* **Problem to solve**
Go over the material below and report every line that contains the word "Delete".

*** Data section

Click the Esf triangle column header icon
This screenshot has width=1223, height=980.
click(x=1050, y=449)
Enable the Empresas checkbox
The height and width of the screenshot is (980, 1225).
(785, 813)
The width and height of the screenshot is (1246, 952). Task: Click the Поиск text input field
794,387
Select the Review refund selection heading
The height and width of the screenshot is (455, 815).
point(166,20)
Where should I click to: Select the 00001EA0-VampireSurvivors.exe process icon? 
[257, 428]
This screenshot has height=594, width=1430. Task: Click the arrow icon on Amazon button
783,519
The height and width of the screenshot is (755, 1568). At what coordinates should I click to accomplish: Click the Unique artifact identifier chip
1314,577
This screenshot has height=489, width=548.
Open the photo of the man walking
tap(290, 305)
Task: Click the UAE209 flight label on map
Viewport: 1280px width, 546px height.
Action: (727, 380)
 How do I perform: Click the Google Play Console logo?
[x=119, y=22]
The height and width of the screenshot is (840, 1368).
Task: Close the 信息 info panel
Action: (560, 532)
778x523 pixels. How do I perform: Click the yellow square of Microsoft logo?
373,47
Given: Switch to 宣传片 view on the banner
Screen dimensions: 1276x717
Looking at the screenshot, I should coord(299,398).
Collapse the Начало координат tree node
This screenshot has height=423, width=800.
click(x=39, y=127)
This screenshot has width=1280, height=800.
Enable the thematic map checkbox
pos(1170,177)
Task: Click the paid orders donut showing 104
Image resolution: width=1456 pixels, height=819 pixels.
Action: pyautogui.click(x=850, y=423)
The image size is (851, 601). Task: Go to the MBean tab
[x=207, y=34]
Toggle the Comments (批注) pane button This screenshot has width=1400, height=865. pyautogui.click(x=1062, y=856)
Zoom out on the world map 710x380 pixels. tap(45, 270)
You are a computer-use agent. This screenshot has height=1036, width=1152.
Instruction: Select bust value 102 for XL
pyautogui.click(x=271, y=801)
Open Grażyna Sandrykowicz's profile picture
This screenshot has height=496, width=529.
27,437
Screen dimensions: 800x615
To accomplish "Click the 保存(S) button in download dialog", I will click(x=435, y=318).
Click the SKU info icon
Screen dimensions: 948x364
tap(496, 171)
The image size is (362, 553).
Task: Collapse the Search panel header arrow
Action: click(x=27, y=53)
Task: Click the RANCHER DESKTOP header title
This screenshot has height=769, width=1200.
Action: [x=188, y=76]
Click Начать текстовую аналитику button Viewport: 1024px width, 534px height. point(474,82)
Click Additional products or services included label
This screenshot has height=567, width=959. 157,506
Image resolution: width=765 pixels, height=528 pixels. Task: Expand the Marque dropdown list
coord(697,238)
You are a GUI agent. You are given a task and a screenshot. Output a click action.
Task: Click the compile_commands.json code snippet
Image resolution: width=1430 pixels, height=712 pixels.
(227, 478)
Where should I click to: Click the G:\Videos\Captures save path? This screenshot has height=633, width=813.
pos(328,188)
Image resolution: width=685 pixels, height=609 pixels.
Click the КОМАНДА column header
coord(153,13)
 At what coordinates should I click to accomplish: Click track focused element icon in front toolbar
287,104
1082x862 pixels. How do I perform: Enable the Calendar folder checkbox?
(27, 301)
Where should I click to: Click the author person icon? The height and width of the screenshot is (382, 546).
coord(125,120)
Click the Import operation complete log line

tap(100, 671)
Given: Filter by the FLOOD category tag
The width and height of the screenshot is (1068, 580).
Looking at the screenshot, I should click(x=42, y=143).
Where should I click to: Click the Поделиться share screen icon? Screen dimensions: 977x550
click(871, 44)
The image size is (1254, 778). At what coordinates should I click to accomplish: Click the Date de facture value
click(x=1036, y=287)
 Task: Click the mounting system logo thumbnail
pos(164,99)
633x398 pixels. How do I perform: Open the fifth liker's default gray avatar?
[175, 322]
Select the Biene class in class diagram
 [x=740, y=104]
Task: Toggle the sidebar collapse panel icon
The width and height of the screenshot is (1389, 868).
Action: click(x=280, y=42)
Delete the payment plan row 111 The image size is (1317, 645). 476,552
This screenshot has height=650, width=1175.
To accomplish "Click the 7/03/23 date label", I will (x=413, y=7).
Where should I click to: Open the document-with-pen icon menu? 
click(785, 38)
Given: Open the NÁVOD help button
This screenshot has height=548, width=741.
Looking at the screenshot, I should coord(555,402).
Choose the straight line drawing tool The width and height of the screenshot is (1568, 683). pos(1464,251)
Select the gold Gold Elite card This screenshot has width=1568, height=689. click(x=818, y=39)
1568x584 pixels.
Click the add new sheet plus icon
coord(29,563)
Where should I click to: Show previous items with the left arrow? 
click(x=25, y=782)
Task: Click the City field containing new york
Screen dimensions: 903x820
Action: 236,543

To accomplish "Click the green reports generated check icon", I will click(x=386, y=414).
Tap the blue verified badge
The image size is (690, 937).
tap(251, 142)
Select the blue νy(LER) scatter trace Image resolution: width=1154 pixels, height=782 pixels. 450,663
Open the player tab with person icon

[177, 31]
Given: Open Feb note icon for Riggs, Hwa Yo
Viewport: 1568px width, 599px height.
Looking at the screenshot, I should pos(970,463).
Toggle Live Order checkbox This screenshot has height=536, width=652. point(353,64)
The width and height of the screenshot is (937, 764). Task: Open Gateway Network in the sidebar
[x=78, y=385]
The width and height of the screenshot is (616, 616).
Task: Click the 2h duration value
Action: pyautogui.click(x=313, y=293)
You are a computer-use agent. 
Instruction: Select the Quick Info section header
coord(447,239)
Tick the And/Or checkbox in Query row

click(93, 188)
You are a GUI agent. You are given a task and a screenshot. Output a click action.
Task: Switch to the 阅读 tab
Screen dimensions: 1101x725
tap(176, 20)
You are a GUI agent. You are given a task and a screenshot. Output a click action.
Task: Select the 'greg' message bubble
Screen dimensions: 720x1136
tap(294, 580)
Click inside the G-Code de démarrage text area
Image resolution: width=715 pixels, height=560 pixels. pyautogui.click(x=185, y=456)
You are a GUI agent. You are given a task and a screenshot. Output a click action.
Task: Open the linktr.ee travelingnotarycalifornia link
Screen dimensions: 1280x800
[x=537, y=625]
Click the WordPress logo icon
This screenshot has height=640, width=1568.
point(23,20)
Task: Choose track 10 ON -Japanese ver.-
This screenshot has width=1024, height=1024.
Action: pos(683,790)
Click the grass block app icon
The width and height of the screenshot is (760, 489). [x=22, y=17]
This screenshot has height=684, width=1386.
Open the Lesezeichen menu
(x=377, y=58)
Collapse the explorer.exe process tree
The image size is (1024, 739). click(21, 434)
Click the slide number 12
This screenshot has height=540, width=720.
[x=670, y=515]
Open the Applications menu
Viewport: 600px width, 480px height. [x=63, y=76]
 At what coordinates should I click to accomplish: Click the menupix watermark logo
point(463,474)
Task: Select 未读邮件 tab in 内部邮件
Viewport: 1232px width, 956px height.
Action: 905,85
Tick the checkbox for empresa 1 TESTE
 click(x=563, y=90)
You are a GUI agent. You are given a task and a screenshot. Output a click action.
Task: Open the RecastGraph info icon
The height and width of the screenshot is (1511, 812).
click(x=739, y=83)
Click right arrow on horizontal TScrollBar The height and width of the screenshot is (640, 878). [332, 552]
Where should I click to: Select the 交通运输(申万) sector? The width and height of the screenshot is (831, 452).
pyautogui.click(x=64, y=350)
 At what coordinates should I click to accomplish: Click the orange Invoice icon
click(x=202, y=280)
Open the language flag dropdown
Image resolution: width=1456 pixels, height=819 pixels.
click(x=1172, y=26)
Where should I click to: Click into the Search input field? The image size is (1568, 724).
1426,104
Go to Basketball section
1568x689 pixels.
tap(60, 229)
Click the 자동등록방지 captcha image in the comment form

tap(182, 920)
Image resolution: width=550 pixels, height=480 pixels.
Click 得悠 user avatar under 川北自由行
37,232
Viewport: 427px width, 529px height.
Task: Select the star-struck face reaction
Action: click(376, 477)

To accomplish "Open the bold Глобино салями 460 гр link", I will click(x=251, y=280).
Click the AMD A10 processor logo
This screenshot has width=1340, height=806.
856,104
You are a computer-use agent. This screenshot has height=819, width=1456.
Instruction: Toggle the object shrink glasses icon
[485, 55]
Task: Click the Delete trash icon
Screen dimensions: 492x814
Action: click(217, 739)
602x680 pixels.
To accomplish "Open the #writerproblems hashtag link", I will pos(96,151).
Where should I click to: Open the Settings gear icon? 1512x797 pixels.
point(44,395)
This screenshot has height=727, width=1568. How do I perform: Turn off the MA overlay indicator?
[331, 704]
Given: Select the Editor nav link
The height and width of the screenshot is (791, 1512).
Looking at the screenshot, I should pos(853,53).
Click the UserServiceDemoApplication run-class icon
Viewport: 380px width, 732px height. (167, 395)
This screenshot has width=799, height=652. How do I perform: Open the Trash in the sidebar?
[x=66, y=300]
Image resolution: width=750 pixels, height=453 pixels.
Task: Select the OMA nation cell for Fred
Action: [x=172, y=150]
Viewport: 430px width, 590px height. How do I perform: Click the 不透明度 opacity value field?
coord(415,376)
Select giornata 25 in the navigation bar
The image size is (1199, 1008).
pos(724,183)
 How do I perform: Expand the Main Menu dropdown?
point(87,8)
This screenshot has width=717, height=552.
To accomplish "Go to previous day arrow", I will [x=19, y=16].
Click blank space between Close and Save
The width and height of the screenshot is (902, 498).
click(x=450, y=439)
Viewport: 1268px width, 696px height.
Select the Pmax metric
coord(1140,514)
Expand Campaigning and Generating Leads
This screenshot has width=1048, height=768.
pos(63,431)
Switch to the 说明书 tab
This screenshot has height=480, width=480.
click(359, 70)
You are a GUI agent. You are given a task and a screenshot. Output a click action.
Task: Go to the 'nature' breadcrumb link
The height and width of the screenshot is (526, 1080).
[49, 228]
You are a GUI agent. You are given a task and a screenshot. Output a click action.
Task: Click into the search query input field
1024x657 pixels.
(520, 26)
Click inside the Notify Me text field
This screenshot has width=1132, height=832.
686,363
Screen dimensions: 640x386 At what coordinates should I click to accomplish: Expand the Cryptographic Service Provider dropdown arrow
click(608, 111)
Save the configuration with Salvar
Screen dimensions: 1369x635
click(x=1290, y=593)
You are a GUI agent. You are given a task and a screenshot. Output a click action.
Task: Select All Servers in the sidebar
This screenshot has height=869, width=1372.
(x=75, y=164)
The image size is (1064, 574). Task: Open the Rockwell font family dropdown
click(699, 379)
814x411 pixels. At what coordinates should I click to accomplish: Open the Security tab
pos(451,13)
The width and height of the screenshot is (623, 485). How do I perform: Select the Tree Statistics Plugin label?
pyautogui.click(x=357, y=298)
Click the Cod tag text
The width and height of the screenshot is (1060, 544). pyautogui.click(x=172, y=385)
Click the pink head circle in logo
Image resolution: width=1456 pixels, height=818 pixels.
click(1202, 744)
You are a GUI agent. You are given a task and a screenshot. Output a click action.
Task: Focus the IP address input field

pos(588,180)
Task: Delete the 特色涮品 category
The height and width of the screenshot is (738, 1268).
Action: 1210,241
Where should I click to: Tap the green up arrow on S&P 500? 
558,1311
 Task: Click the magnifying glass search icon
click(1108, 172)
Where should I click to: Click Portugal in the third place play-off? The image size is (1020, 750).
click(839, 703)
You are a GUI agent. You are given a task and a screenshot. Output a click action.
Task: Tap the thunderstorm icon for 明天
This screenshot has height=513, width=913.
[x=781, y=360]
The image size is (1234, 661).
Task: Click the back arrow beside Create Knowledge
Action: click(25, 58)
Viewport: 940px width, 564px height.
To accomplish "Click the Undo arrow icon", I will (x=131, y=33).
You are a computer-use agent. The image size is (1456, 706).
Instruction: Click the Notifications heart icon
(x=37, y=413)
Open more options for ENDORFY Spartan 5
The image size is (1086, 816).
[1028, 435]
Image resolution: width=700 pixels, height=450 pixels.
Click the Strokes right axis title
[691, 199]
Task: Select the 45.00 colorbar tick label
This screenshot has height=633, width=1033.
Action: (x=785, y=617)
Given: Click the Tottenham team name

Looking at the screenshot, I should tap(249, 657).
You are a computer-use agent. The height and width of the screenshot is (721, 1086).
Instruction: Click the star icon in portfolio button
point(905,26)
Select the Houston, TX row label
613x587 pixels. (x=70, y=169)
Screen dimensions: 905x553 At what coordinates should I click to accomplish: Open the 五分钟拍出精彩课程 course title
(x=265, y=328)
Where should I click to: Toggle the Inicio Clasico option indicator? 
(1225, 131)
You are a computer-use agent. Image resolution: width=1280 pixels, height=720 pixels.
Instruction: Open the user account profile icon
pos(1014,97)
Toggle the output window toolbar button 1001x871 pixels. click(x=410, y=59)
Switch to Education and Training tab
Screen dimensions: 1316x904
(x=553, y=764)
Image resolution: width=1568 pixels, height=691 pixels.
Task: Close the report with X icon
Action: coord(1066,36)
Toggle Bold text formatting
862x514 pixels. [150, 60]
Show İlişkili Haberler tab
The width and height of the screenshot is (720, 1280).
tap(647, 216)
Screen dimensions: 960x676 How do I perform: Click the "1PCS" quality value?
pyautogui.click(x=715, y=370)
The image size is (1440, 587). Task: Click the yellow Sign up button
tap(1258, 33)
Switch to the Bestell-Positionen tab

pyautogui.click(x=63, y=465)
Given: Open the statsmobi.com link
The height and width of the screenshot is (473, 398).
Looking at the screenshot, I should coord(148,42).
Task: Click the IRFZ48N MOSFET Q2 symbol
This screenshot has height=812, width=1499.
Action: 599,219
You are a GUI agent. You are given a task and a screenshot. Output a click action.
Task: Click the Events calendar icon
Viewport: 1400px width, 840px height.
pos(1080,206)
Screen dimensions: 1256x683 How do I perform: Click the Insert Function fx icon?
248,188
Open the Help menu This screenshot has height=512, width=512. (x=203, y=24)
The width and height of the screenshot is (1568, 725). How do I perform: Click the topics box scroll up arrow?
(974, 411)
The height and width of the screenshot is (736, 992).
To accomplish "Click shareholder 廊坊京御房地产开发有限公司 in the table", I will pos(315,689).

******

* **Answer**
Delete the payment plan row 111 The image size is (1317, 645). 476,552
Task: Click the Delete trash icon
Task: Delete the 特色涮品 category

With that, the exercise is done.